伊勢神宮の祭祀制度が本格的に整備されたのは、7世紀後半(673年)に即位した天武天皇の時代とされる。朝鮮半島は既に新羅が統一しており、祭祀制度も新羅から、最新のものが入ってきていたと言われる。ただ天武朝は壬申の乱で政権を取ったので、祭祀制度をはじめ国内整備も強権的にスピード感をもって進めたようだ。
韓神山は不明なことが多い。神宮の創設の頃から続く禰宜の墓所が、なぜ韓神山と呼ばれるのかまず不思議だ。伊勢神宮の禰宜といえば、内宮は荒木田氏、外宮は度会氏が創設当初から務めている。これも不思議だ。
今は竹林になっている韓神山には小さな社が置かれている。荒木田氏の祖神とされる。さらに行くと、二つの神社の石柱が立っている。石柱の脊には国津御祖神社と大土御祖神社とそれぞれ彫られている。
名称から見るとここでは一番古いもののように思えるが、ともに伊勢神宮の摂社になっている。この二柱が共に御祖神社と呼ばれていることも何か深いいわれがありそうだ。御祖神社が二つあることについては、「祭祀制度を分化したものだ」と説明されているが、ただしそれ以前からあったともいわれ、岡谷公二氏も「原始の神社を求めて」のなかで、しきりに不思議だとしている。
さらに進むと、高麗広(こうらいびろ)と呼ばれる地域に出て、ところどころに民家が点在する。神宮で働いている人々の居住区域である。高麗とは朝鮮半島北部にあった高句麗のことだが、渡来した人々は神宮の山や樹木なども管理し、炭なども作っていたと思われる。この山の中に新羅とか百済など古代朝鮮半島で栄えていた国名がいくつも登場するのも謎だ。
高麗広はさらに五十鈴川沿いに広がっていて、地域の山林は5,500㌶で、うち1700㌶が原生林というから半端ではない。
伊勢神宮では衣食住すべて神宮内の自給自足である。野菜や魚なども専用の施設で朝と夕の二回準備する。神が食事をする茶碗や皿は土師器で作られ、毎日一度使うと壊され土に返される。20年に一度の遷宮は、125社のほぼすべてで行なわれる。多機能の大企業みたいなところがある。
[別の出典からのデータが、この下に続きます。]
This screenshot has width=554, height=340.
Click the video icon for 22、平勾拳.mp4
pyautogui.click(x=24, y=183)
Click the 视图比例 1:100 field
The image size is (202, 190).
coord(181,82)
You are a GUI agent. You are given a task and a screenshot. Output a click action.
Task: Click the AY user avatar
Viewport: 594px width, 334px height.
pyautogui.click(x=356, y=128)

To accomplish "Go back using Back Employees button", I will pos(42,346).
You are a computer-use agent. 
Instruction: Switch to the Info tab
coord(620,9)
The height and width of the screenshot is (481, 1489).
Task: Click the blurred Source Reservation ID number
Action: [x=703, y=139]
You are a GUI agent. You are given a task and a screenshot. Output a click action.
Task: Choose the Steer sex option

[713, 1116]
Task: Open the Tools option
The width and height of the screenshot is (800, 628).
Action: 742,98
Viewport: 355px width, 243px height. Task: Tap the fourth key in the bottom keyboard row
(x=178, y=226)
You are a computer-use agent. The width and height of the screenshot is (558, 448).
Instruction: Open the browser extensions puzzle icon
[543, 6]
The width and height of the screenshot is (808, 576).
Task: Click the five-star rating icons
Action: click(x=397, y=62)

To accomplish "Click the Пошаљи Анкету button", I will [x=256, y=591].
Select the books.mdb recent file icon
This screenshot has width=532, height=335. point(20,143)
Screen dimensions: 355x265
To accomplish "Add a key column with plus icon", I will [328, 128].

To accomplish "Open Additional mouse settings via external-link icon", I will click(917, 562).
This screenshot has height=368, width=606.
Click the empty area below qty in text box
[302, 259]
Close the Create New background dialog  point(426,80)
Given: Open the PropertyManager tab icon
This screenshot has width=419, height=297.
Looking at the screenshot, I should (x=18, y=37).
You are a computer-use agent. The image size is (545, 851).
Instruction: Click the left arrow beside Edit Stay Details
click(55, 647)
注目されるのは祭祀制度のうち皇女の役割だが、前川明久氏は、「伊勢神宮で皇女は、主に『斎王』としての役割を担っており、 斎王は、天皇に代わって伊勢神宮に仕える未婚の内親王または女王であり、これは新羅と同じで西暦紀元6年に新羅の最初の王である赫居世の祖神廟ができた時、王女の阿老(あろう)がその役を務めている」としている。
伊勢神宮の祭祀制度が最終的に確立したのは天武朝が画期とされるが、「天武天朝は新羅人ではないかとうわさされるほど新羅から影響を受けた」といわれる。
古代に朝鮮半島から来た人を「今来る」と書き「今来」とされた。もっと前に来た人は「古来」「古木」「故木」である。半島南部に伽耶(加羅)国の連合体の一つに安羅(阿羅、安耶)という小国があり、新羅から来た人(新羅来)に「白木」「白城」などの字を当て、荒木姓は安羅から来た「安羅来」「荒木」「荒木田」になったとされる。
この日はさらに40キロ以上宮川の上流にある瀧原宮まで足を延ばした。伊勢市駅からJR紀勢本線の瀧原駅は無人駅である。ここは天照大神が伊勢神宮に入る前に一時、滞在したところという伝承を持っている。
駅から本殿まで続くおよそ200メートルの杉の古木の並木は、なかなか壮観だ。本殿は伊雑宮に似ていて簡素な造りで風格がにじみ出ている。参道のすぐわきを清冽な小川の流れが印象的だった。